To compare apples, a 1976 protest against a military ruler's return ended with fewer than 50 killings.
But let's put aside those dizzying figures for a moment. These analysts, the husband-and-wife team Chris Baker and Pasuk Phongpaichit, are making the case that, more than ever, Thailand is now locked into a chapter of "mutual recrimination" that seriously jeopardizes its future.
From the op-ed:
"This terrible week will further harden the already brittle divisions in Thai society. On one side, the anti-government red shirts have a new pantheon of martyrs, a thousand stories about the government and army as brutal killers, and a million reasons for resentment and revenge.
"On the other, the government and its supporters can point to the fire and looting as proof that the red shirts were just savages all along, and don't deserve to be taken seriously or accorded any mercy. These two refrains are already gaining currency, confirming prejudices and fanning hatred."
And in 2010, resentment is best fanned by -- you guessed it -- YouTube. Already, we have this mash-up of violence-inciting speeches and flaming buildings set to epic opera singing. The message, as the WSJ op-ed puts succinctly, is that "the red shirts were just savages all along."
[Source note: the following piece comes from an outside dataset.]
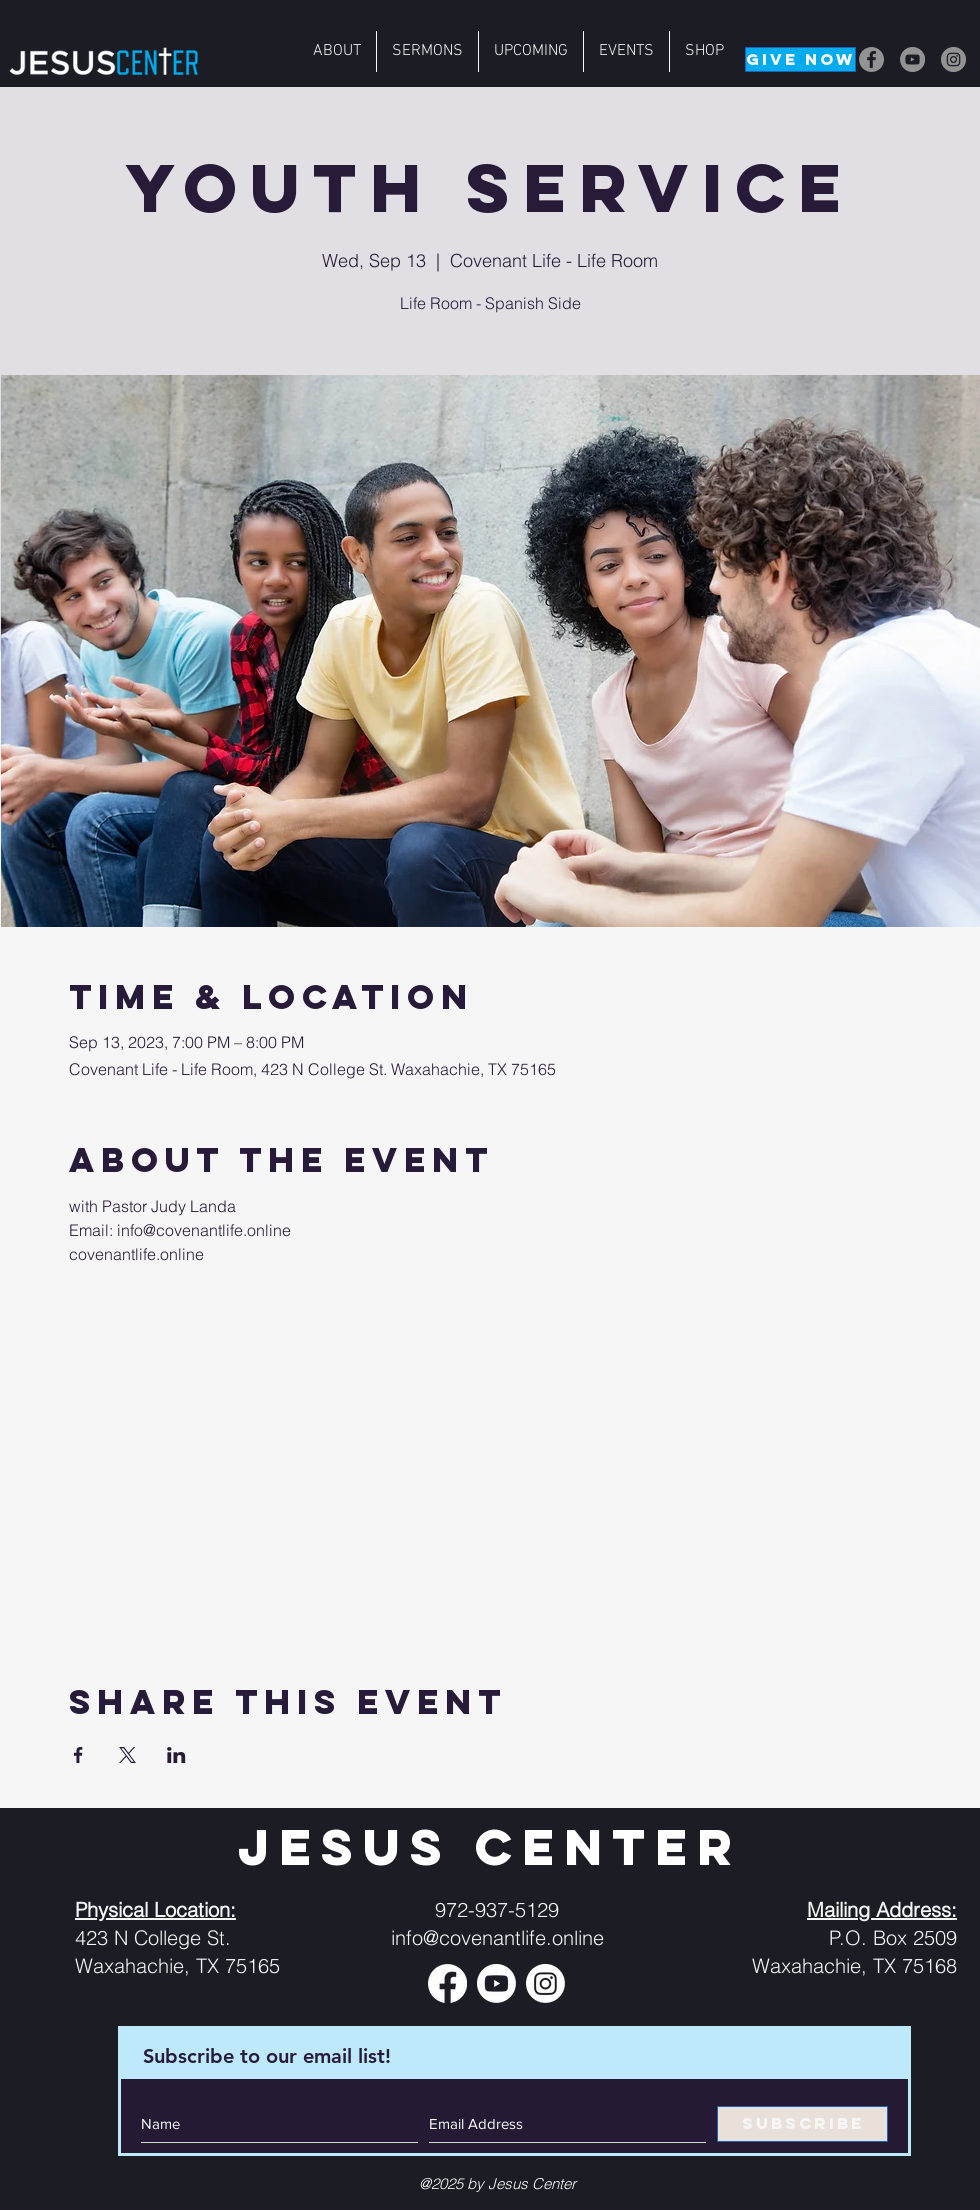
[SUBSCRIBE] (802, 2124)
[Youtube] (496, 1983)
What will the protest movement's sympathizers take from this video? That some Thai elitist thought this bloody conflict's saddest scenes, worthy of a weepy violin track, was the torching of a really awesome shopping mall. (As for Red Shirt propaganda, there's plenty of that too. Protesters often hand out Faces of Death-worthy DVDs of army crackdowns at rallies.)
Appeals to "step back from the brink" are often cliche, but Baker and Pasuk are offering both sides specific steps towards reconciliation.
The Thai premier, Abhisit Vejjajiva, needs to offer the nation fresh elections, which is one of the protest movement's core demands. And the figurehead and likely financier of the Red Shirts movement, deposed ex-Prime Minister Thaksin Shinawatra, needs to end his self-imposed exile and serve out his two-year prison term for fraud.
These sacrifices, they claim, would do much to set Thailand on the healing path. But for now, much of the nation remains under nighttime curfew. And many Thais, their lives ground to a stop by the current crisis, are left with even more downtime to contemplate the mess both sides have helped create.